TEXT —
________________________________________
The second force is monetary policy. From the 1990s onward, most developed economies — and many dynamic emerging markets — embraced inflation targeting alongside trade and financial liberalization. While limited exchange-rate flexibility remained common among commodity exporters seeking to establish credible fiscal and monetary governance, inflation targeting by independent central banks quickly emerged as the new gold standard for achieving macroeconomic stability. This reflected the prevailing view among economists that inflation targeting is preferable to the strategic use of monetary tools, which not only impose costs on other countries, but also risk undermining domestic stability.
In this sense, the post-1990 monetary-policy regime contributed to global stability by ensuring that central banks remained focused on putting their own house in order. But can the cooperative model of global monetary policy survive in an age of geopolitical fragmentation? Will central banks remain independent and maintain their commitment to price stability above all? The answers will depend on the frameworks adopted to govern the interplay between fiscal and monetary policy in an increasingly conflictual world.
________________________________________
Recorded data:
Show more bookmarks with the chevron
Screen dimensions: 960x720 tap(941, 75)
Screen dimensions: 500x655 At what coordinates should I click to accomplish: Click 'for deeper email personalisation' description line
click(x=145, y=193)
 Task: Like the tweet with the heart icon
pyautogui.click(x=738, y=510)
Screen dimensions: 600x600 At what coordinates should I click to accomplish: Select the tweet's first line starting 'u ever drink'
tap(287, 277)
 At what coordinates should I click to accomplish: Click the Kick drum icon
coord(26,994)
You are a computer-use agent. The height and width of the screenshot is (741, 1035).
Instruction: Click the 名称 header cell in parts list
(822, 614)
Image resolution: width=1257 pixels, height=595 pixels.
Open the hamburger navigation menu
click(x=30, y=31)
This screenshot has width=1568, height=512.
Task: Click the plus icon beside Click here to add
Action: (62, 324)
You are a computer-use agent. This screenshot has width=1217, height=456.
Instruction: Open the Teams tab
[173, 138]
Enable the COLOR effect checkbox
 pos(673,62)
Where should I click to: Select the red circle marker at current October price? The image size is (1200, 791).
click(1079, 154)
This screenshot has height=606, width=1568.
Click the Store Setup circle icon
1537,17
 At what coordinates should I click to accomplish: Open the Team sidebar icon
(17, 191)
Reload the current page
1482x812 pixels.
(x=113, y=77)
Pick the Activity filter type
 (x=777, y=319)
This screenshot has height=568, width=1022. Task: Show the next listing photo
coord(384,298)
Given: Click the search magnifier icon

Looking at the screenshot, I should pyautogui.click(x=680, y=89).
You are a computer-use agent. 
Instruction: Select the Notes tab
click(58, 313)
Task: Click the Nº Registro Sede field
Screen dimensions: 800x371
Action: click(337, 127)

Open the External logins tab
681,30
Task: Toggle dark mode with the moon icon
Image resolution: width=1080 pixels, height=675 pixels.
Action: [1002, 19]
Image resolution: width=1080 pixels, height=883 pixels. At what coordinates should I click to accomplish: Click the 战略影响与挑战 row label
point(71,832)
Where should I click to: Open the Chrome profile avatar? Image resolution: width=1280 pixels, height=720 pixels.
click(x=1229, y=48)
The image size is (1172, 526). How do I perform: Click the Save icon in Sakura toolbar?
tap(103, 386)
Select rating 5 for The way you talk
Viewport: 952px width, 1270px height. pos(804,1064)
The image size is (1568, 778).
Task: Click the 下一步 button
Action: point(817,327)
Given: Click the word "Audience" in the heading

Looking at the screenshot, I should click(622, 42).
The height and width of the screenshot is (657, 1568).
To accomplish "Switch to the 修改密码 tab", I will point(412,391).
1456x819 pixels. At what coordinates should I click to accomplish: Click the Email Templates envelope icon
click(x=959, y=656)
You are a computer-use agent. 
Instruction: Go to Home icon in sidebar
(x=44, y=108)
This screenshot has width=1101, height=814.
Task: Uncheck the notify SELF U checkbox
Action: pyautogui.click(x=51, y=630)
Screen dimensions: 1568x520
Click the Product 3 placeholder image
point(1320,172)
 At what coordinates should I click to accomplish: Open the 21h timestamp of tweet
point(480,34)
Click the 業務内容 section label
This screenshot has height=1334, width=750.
________________________________________
DIRECTIONS FOR THIS TASK —
Echo the text on monetary policy word for word from "The second force" to "undermining domestic stability.". The recorded data stands apart from the text on monetary policy and is separate material.

EXERCISE RESULT —
The second force is monetary policy. From the 1990s onward, most developed economies — and many dynamic emerging markets — embraced inflation targeting alongside trade and financial liberalization. While limited exchange-rate flexibility remained common among commodity exporters seeking to establish credible fiscal and monetary governance, inflation targeting by independent central banks quickly emerged as the new gold standard for achieving macroeconomic stability. This reflected the prevailing view among economists that inflation targeting is preferable to the strategic use of monetary tools, which not only impose costs on other countries, but also risk undermining domestic stability.